# INFORMATION PROVIDED
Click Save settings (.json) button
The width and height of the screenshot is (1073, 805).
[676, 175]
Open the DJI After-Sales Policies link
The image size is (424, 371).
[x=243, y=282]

# AIM OF THE EXERCISE
Rewrite the data above as a JSON list of strings, with one string per line and no entries for blank lines.

# EXPECTED ANSWER
[
  "Click Save settings (.json) button",
  "The width and height of the screenshot is (1073, 805).",
  "[676, 175]",
  "Open the DJI After-Sales Policies link",
  "The image size is (424, 371).",
  "[x=243, y=282]"
]